Jadilah pada malam takbir itu, kami berempat: Papa, kakaku, aku, dan adikku, duduk di lantai dapur dan bersama-sama membuat apa yang kami bisa. Aku dan kakakku mengintip jendela oven, bertanya-tanya kenapa bolu kami tidak kunjung tinggi mengembang. Padahal jariku sudah berdarah-darah karena susah payah memarut dan mencampur daun suji dengan daun pandan agar hijau dan wanginya kuat, persis bolu buatan Mama. Kakakku sebal, matanya berkaca-kaca. Dia bilang bolu itu bantet pasti karena aku tidak mengocok adonan dengan benar.
‘Aku pengin Kue Delapan Jam.’ kakakku menatapi oven dengan sepasang mata basah.
‘Bikinnya susah!

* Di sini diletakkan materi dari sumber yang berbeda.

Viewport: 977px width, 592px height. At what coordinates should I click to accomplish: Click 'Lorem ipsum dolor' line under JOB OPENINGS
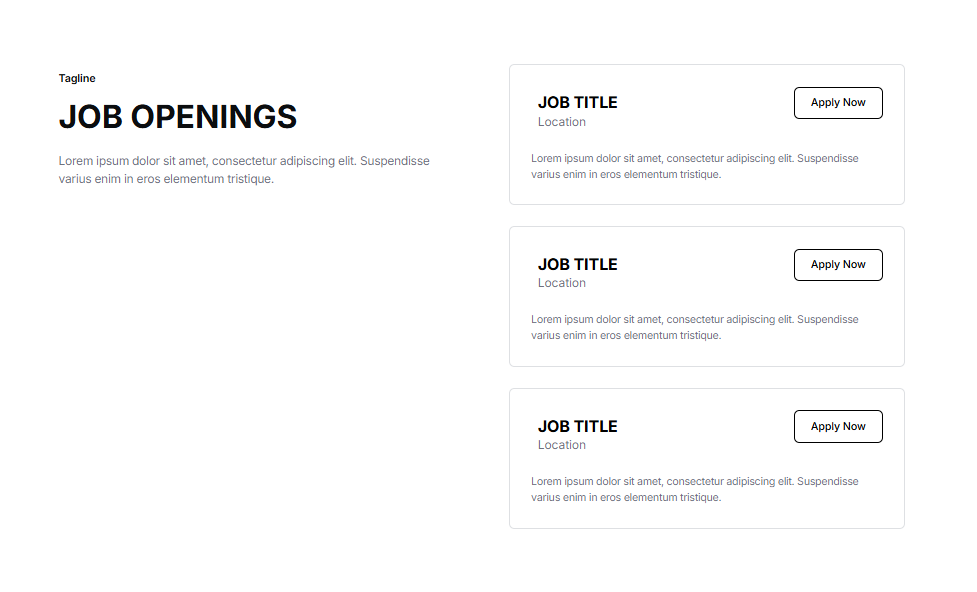(244, 161)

Aku nggak mau delapan jam di depan oven.’ Aku menjawab cepat. ‘Boleh kita beli biskuit Monde saja supaya punya kue, Pa?’ Aku bisa merasakan tatapan tajam kakakku karena kesal dengan reaksiku.
Papa berdiri memandangi kami. Ia mengambil bolu pandan bantet lalu memakannya. ‘Ini enak, kok.’

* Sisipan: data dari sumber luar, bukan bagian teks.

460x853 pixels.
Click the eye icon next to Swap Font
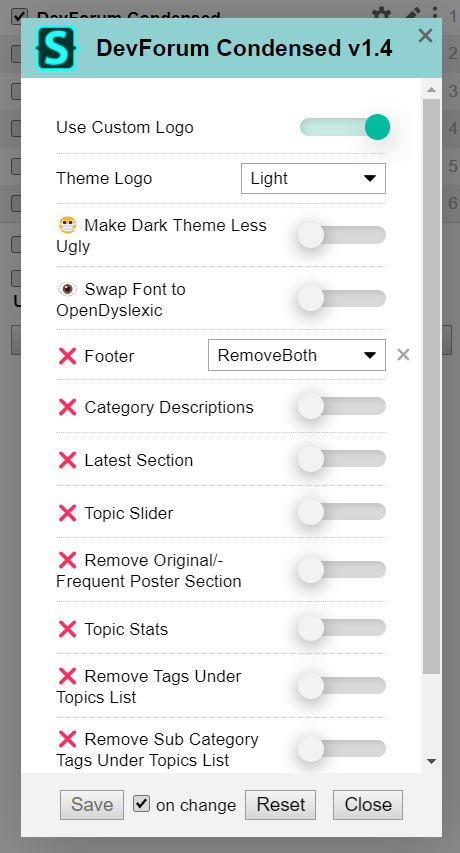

Sejak kepergian Mama, tak ada lagi kue-kue dan es buah di rumah kami ketika lebaran atau Natal. Oven tak pernah lagi naik kompor, semua perkakas kue tersimpan rapi di lemari, dan ibu-ibu sekitar tak lagi menjejali rumah untuk belajar bikin kue. Tak pernah lagi ada aroma mentega, taburan putih tepung di meja, dan ritual berjam-jam berdiri di depan oven. Karier kepencurianku pun kandas. Aku resmi menjadi mantan pencuri sultana. [13]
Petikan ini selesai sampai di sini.